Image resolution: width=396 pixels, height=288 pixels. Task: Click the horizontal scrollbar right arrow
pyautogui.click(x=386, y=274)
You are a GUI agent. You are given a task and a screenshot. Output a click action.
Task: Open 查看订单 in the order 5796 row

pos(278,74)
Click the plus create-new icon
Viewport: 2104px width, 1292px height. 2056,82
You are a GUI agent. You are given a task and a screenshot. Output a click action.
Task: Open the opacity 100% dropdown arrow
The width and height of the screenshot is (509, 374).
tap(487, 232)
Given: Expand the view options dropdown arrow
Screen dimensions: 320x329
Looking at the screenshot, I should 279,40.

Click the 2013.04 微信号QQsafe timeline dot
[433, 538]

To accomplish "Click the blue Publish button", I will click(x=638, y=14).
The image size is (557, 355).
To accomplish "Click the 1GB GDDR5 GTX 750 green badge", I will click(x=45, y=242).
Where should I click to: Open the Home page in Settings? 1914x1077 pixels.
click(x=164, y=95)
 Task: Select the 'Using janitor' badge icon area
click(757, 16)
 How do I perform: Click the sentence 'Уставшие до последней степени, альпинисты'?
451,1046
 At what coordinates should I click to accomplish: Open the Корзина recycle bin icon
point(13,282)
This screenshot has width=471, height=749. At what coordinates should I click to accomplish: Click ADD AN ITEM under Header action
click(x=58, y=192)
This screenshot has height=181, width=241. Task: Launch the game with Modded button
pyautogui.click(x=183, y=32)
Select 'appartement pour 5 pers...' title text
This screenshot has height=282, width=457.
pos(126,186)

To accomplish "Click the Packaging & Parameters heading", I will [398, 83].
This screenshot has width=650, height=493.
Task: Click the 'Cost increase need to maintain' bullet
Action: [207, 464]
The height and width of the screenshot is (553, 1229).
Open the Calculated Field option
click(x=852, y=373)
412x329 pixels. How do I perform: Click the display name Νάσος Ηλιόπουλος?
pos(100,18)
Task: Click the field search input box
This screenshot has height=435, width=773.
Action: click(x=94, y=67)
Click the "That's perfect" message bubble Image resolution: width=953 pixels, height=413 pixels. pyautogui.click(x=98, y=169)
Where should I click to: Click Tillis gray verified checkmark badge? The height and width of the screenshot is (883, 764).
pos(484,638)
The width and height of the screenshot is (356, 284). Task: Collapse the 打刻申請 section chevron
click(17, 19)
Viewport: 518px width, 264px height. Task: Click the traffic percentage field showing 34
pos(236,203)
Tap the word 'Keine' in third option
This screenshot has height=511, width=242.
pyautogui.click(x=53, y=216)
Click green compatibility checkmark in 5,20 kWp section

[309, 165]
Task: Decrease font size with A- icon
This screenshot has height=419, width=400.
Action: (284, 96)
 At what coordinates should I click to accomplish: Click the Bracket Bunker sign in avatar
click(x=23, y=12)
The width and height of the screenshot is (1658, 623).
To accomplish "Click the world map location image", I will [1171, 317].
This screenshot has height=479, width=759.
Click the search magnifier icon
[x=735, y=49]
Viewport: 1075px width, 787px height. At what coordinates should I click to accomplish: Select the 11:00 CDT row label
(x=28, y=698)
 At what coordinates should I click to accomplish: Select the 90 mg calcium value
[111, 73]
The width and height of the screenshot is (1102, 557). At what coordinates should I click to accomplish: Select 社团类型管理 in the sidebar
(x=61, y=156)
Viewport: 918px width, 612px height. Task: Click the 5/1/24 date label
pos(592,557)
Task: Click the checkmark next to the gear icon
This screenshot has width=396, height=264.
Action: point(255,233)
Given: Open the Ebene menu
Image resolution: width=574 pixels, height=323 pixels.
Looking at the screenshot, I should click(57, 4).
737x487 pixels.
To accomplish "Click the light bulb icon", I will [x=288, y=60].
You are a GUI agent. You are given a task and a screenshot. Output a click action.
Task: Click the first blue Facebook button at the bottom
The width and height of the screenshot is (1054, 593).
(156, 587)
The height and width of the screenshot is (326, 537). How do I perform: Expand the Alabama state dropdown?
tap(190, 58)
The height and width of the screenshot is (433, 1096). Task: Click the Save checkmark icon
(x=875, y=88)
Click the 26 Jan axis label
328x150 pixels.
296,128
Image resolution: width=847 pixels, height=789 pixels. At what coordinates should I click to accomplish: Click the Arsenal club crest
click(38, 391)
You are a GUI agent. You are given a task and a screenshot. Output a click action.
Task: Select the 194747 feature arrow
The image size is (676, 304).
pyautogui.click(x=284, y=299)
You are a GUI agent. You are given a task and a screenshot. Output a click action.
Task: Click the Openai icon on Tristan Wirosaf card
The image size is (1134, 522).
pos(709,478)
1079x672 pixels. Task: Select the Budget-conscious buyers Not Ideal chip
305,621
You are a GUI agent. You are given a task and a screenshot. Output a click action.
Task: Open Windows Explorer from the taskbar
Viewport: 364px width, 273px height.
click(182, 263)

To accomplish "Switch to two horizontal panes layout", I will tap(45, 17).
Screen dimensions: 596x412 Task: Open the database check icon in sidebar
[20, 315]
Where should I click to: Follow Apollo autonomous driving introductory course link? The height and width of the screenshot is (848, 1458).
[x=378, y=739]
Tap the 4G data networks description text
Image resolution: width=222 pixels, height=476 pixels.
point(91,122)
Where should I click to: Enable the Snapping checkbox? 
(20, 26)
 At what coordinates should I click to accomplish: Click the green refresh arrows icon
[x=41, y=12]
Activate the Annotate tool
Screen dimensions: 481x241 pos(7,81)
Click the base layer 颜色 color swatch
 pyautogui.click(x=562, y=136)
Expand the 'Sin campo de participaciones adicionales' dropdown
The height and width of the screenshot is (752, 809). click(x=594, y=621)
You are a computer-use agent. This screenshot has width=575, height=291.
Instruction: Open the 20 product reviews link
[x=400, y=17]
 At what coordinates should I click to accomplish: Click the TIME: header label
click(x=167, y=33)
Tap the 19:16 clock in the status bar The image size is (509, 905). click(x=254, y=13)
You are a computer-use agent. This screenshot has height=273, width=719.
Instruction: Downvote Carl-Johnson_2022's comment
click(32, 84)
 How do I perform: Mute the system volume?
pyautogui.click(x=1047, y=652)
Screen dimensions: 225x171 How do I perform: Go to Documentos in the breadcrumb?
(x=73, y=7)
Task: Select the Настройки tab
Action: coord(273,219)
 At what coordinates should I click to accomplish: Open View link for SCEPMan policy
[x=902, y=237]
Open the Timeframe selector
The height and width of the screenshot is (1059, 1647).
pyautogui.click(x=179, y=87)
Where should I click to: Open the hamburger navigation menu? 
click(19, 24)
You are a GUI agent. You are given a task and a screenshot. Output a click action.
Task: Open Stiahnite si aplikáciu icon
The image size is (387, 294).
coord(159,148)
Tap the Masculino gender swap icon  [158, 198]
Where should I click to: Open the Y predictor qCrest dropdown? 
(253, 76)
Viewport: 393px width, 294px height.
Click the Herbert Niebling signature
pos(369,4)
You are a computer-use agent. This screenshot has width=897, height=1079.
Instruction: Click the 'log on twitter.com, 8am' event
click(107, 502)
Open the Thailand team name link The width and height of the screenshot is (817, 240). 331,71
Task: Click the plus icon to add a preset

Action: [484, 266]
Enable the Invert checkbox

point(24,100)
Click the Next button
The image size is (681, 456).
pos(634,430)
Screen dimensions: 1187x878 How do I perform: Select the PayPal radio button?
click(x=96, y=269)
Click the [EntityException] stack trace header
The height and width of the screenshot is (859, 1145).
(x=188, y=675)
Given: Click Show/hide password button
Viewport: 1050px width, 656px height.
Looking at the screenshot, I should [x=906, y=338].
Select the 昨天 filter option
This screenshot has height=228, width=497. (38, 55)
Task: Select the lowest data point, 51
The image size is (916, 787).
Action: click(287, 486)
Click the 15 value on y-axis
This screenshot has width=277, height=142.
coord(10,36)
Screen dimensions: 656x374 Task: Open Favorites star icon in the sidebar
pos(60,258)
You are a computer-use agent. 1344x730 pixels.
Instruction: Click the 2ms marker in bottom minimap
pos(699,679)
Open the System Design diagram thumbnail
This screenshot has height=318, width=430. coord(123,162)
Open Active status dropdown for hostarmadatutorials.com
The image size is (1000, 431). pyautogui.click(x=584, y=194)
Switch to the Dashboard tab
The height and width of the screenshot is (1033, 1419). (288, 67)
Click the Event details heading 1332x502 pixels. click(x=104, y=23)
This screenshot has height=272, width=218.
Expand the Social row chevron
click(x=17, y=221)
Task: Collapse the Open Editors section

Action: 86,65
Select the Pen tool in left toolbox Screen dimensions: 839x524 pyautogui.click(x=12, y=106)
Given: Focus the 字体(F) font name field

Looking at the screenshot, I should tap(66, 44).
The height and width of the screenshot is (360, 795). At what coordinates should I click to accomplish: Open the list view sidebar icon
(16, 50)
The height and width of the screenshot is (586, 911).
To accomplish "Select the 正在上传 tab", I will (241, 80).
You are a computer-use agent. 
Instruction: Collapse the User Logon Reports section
════════
**TAREA PENDIENTE**: Reproduce solo el tramo que empieza con la línea que contiene "The height and width of the screenshot is (553, 1229)." y termina con la línea que contiene "Action: click(x=94, y=67)", ambas incluidas, con sus solicitudes, y multiplica por 1,8 cada coordenada de las respuestas, redondeando a números enteros con las mitades hacia arriba.

**RESPUESTA FINAL**:
The height and width of the screenshot is (553, 1229).
Open the Calculated Field option
click(x=1534, y=671)
412x329 pixels. How do I perform: Click the display name Νάσος Ηλιόπουλος?
pos(180,32)
Task: Click the field search input box
This screenshot has height=435, width=773.
Action: click(x=169, y=121)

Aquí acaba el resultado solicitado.